Provided data —

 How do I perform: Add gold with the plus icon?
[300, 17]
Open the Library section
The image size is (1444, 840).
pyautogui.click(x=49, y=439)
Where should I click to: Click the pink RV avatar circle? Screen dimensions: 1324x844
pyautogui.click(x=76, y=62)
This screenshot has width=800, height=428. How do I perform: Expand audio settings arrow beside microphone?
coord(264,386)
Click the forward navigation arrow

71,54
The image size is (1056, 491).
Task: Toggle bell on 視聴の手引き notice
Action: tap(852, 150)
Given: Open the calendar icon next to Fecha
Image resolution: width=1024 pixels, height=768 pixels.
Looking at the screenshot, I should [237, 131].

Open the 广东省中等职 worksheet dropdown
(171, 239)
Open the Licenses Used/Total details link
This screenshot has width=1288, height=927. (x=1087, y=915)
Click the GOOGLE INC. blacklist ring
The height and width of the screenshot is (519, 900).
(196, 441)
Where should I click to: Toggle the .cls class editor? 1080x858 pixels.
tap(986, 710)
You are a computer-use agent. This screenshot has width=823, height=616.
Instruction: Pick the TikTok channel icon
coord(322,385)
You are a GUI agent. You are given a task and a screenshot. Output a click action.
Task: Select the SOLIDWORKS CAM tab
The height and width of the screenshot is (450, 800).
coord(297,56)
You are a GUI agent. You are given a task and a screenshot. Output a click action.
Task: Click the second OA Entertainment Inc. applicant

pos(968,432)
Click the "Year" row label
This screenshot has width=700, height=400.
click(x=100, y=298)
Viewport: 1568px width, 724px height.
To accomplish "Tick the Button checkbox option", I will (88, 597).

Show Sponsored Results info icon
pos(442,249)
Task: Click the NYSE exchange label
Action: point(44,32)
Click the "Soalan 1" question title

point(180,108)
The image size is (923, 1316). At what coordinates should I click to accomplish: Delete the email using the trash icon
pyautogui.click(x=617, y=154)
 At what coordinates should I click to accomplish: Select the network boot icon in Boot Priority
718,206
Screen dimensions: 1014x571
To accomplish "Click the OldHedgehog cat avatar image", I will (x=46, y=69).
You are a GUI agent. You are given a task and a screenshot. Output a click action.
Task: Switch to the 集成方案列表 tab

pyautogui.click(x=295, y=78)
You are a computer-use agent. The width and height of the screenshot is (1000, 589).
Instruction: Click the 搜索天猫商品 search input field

Aim of the exercise — Copy out every entry exactly.

Answer area —
 How do I perform: Add gold with the plus icon?
[300, 17]
Open the Library section
The image size is (1444, 840).
pyautogui.click(x=49, y=439)
Where should I click to: Click the pink RV avatar circle? Screen dimensions: 1324x844
pyautogui.click(x=76, y=62)
This screenshot has width=800, height=428. How do I perform: Expand audio settings arrow beside microphone?
coord(264,386)
Click the forward navigation arrow

71,54
The image size is (1056, 491).
Task: Toggle bell on 視聴の手引き notice
Action: tap(852, 150)
Given: Open the calendar icon next to Fecha
Image resolution: width=1024 pixels, height=768 pixels.
Looking at the screenshot, I should [237, 131].

Open the 广东省中等职 worksheet dropdown
(171, 239)
Open the Licenses Used/Total details link
This screenshot has width=1288, height=927. (x=1087, y=915)
Click the GOOGLE INC. blacklist ring
The height and width of the screenshot is (519, 900).
(196, 441)
Where should I click to: Toggle the .cls class editor? 1080x858 pixels.
tap(986, 710)
You are a computer-use agent. This screenshot has width=823, height=616.
Instruction: Pick the TikTok channel icon
coord(322,385)
You are a GUI agent. You are given a task and a screenshot. Output a click action.
Task: Select the SOLIDWORKS CAM tab
The height and width of the screenshot is (450, 800).
coord(297,56)
You are a GUI agent. You are given a task and a screenshot. Output a click action.
Task: Click the second OA Entertainment Inc. applicant

pos(968,432)
Click the "Year" row label
This screenshot has width=700, height=400.
click(x=100, y=298)
Viewport: 1568px width, 724px height.
To accomplish "Tick the Button checkbox option", I will (88, 597).

Show Sponsored Results info icon
pos(442,249)
Task: Click the NYSE exchange label
Action: point(44,32)
Click the "Soalan 1" question title

point(180,108)
The image size is (923, 1316). At what coordinates should I click to accomplish: Delete the email using the trash icon
pyautogui.click(x=617, y=154)
 At what coordinates should I click to accomplish: Select the network boot icon in Boot Priority
718,206
Screen dimensions: 1014x571
To accomplish "Click the OldHedgehog cat avatar image", I will (x=46, y=69).
You are a GUI agent. You are given a task and a screenshot. Output a click action.
Task: Switch to the 集成方案列表 tab

pyautogui.click(x=295, y=78)
You are a computer-use agent. The width and height of the screenshot is (1000, 589).
Instruction: Click the 搜索天猫商品 search input field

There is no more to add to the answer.